Please answer from the Saskatchewan travel passage: which time zone is Saskatchewan in?

EXTRACT PROVIDED:
....................

Suitably educated, we continued into Saskatchewan. To be fair, this is fairly similar to Manitoba in size, topography, and industry. It is also about 2.5 times the size of NZ, but with even fewer inhabitants, barely 1 million in total. It is also pretty flat and mostly given over to the growing of wheat, barley, flax and canola, but has another important export in the form of potash, a potassium rich mineral mined in vast quantities and mostly converted into fertiliser. Saskatchewan is the world’s largest producer of potash. It is in the North American Central Time Zone, the same as Manitoba, but for some reason it does not observe daylight savings, so we rolled back an hour as we crossed the border. Another few days of disrupted appetites and sleep routines. We compensate by eating more, starting drinking earlier and spending a splendid amount of time asleep. We are definitely in the camping groove now.

....................

EXTRACTED ENTRIES:
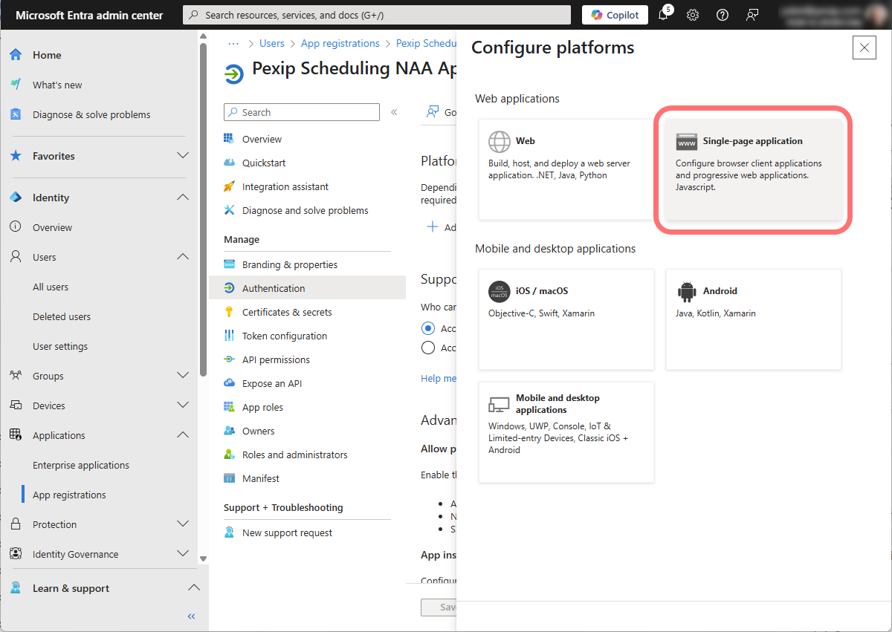Open portal settings gear icon
This screenshot has width=892, height=632.
click(x=693, y=15)
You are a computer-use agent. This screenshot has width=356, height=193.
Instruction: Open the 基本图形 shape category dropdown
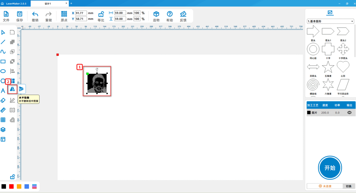tap(330, 21)
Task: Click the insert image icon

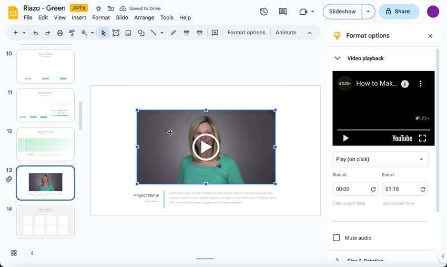Action: pyautogui.click(x=128, y=33)
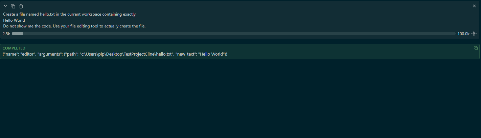The height and width of the screenshot is (138, 481).
Task: Click the green COMPLETED status label
Action: (14, 48)
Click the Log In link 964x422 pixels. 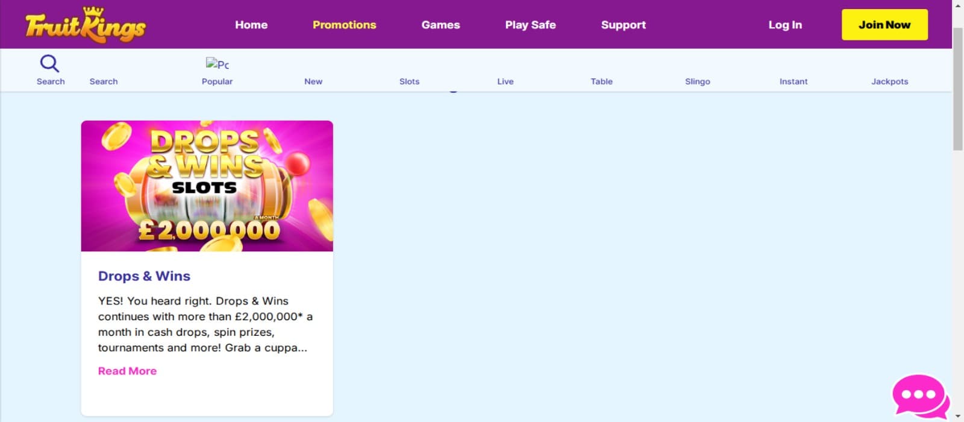pos(784,25)
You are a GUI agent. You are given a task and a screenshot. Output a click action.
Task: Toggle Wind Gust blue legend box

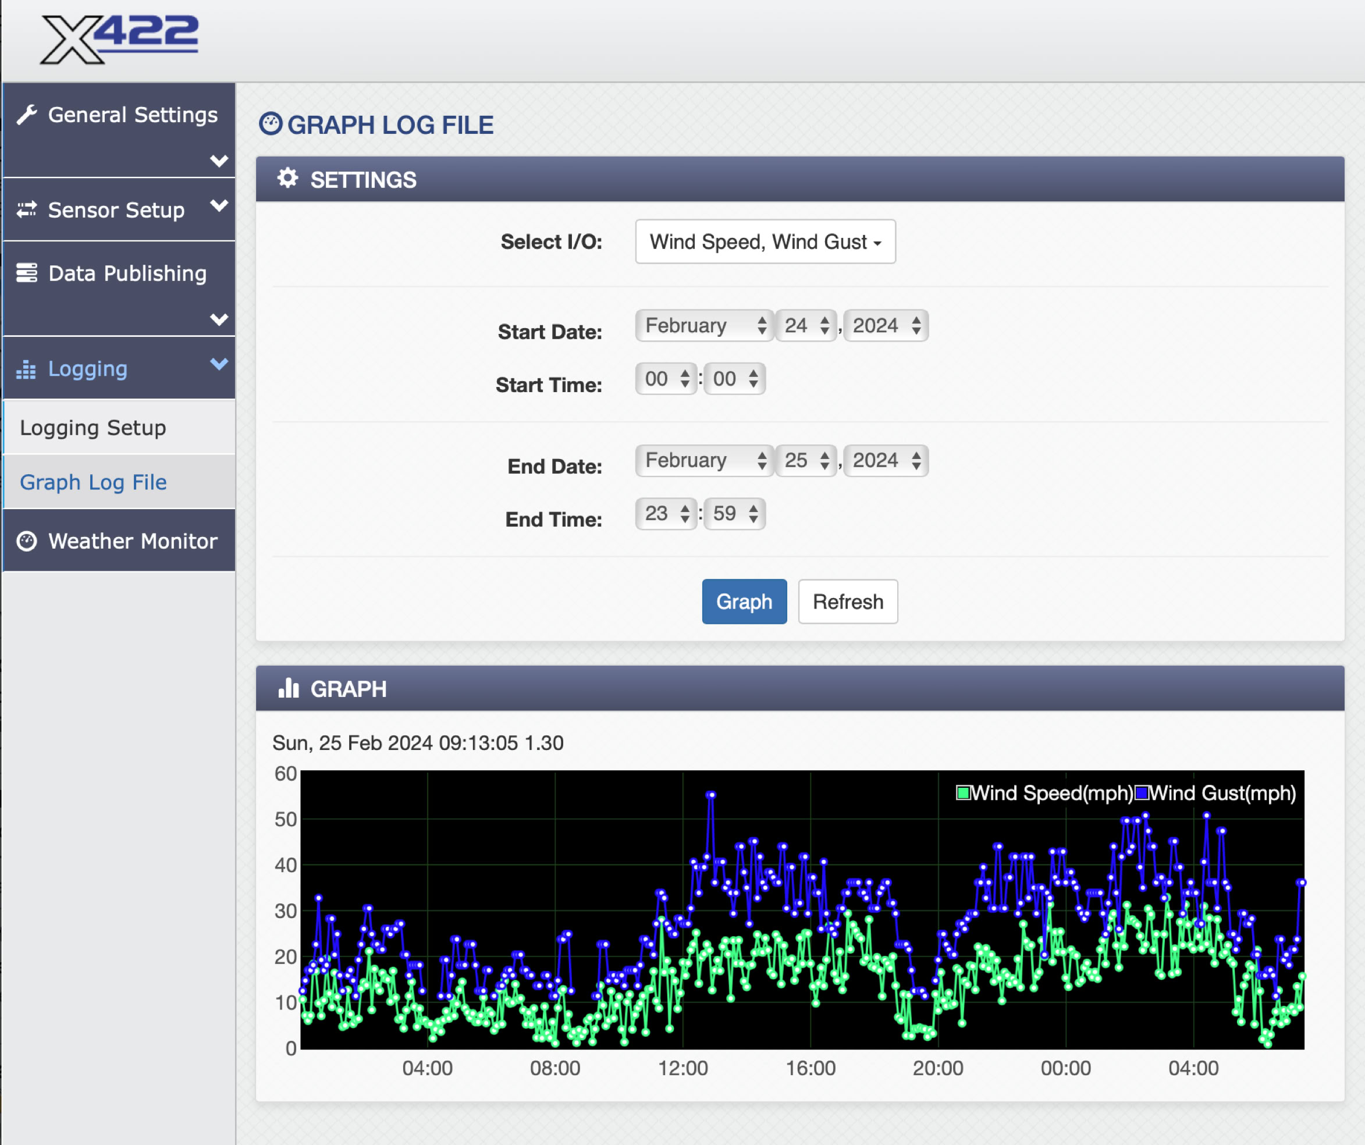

....................

WRITTEN ANSWER: The North American Central Time Zone.